You are viewing a plain text version of this content. The canonical link for it is here.
Posted to issues@spark.apache.org by "Yuming Wang (Jira)" <ji...@apache.org> on 2021/03/20 08:35:00 UTC
[jira] [Created] (SPARK-34807) Push down filter through window
after TransposeWindow
Yuming Wang created SPARK-34807:
-----------------------------------
Summary: Push down filter through window after TransposeWindow
Key: SPARK-34807
URL: https://issues.apache.org/jira/browse/SPARK-34807
Project: Spark
Issue Type: Improvement
Components: SQL
Affects Versions: 3.2.0
Reporter: Yuming Wang
{code:scala}
spark.range(10).selectExpr("id AS a", "id AS b", "id AS c", "id AS d").createTempView("t1")
val df = spark.sql(
"""
|SELECT *
| FROM (
| SELECT b,
| sum(d) OVER (PARTITION BY a, b),
| rank() OVER (PARTITION BY a ORDER BY c)
| FROM t1
| ) v1
|WHERE b = 2
|""".stripMargin)
{code}
Current optimized plan:
{noformat}
== Optimized Logical Plan ==
Project [b#221L, sum(d) OVER (PARTITION BY a, b ROWS BETWEEN UNBOUNDED PRECEDING AND UNBOUNDED FOLLOWING)#231L, RANK() OVER (PARTITION BY a ORDER BY c ASC NULLS FIRST ROWS BETWEEN UNBOUNDED PRECEDING AND CURRENT ROW)#232]
+- Filter (b#221L = 2)
+- Window [rank(c#222L) windowspecdefinition(a#220L, c#222L ASC NULLS FIRST, specifiedwindowframe(RowFrame, unboundedpreceding$(), currentrow$())) AS RANK() OVER (PARTITION BY a ORDER BY c ASC NULLS FIRST ROWS BETWEEN UNBOUNDED PRECEDING AND CURRENT ROW)#232], [a#220L], [c#222L ASC NULLS FIRST]
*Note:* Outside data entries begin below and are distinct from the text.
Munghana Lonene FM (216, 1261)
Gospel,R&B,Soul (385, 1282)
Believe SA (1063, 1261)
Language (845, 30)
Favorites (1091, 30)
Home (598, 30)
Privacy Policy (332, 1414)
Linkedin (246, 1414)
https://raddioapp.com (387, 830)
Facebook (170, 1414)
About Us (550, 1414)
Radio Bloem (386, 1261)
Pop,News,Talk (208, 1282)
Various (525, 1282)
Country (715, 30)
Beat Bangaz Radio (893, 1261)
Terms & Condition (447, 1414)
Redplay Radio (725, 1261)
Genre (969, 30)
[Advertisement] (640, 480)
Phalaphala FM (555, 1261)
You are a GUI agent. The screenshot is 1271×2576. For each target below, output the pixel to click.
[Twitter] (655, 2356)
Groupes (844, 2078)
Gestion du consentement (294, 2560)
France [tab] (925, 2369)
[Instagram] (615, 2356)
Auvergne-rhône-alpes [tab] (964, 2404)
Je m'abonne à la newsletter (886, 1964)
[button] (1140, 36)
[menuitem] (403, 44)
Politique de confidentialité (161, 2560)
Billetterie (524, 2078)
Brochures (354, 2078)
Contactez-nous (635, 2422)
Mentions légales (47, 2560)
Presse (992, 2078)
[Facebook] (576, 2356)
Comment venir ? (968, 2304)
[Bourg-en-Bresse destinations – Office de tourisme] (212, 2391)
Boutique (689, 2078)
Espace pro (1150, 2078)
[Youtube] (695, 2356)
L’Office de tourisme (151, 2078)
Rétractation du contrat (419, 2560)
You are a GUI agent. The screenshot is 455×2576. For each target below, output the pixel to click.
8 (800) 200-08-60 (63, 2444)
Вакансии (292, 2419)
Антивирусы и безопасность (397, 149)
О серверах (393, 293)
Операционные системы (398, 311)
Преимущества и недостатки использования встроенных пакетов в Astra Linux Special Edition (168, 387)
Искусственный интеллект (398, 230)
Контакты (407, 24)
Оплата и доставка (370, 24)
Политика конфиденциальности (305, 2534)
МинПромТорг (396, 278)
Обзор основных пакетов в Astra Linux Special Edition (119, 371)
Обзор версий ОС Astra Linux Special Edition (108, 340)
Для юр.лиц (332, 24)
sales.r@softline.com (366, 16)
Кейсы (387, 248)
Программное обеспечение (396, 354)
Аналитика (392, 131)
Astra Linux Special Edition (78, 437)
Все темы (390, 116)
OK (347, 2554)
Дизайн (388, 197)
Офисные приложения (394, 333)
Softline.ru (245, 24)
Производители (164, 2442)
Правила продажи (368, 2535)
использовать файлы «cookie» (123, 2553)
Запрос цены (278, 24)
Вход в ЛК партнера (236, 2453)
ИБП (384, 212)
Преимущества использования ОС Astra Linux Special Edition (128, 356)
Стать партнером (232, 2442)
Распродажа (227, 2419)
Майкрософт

+- Project [b#221L, a#220L, c#222L, sum(d) OVER (PARTITION BY a, b ROWS BETWEEN UNBOUNDED PRECEDING AND UNBOUNDED FOLLOWING)#231L]
+- Window [sum(d#223L) windowspecdefinition(a#220L, b#221L, specifiedwindowframe(RowFrame, unboundedpreceding$(), unboundedfollowing$())) AS sum(d) OVER (PARTITION BY a, b ROWS BETWEEN UNBOUNDED PRECEDING AND UNBOUNDED FOLLOWING)#231L], [a#220L, b#221L]
+- Project [id#218L AS b#221L, id#218L AS d#223L, id#218L AS a#220L, id#218L AS c#222L]
+- Range (0, 10, step=1, splits=Some(2))
{noformat}
Expected optimized plan:
{noformat}
== Optimized Logical Plan ==
Project [b#221L, sum(d) OVER (PARTITION BY a, b ROWS BETWEEN UNBOUNDED PRECEDING AND UNBOUNDED FOLLOWING)#231L, RANK() OVER (PARTITION BY a ORDER BY c ASC NULLS FIRST ROWS BETWEEN UNBOUNDED PRECEDING AND CURRENT ROW)#232]
+- Window [sum(d#223L) windowspecdefinition(a#220L, b#221L, specifiedwindowframe(RowFrame, unboundedpreceding$(), unboundedfollowing$())) AS sum(d) OVER (PARTITION BY a, b ROWS BETWEEN UNBOUNDED PRECEDING AND UNBOUNDED FOLLOWING)#231L], [a#220L, b#221L]
+- Project [b#221L, d#223L, a#220L, RANK() OVER (PARTITION BY a ORDER BY c ASC NULLS FIRST ROWS BETWEEN UNBOUNDED PRECEDING AND CURRENT ROW)#232]
+- Filter (b#221L = 2)
+- Window [rank(c#222L) windowspecdefinition(a#220L, c#222L ASC NULLS FIRST, specifiedwindowframe(RowFrame, unboundedpreceding$(), currentrow$())) AS RANK() OVER (PARTITION BY a ORDER BY c ASC NULLS FIRST ROWS BETWEEN UNBOUNDED PRECEDING AND CURRENT ROW)#232], [a#220L], [c#222L ASC NULLS FIRST]
+- Project [id#218L AS b#221L, id#218L AS d#223L, id#218L AS a#220L, id#218L AS c#222L]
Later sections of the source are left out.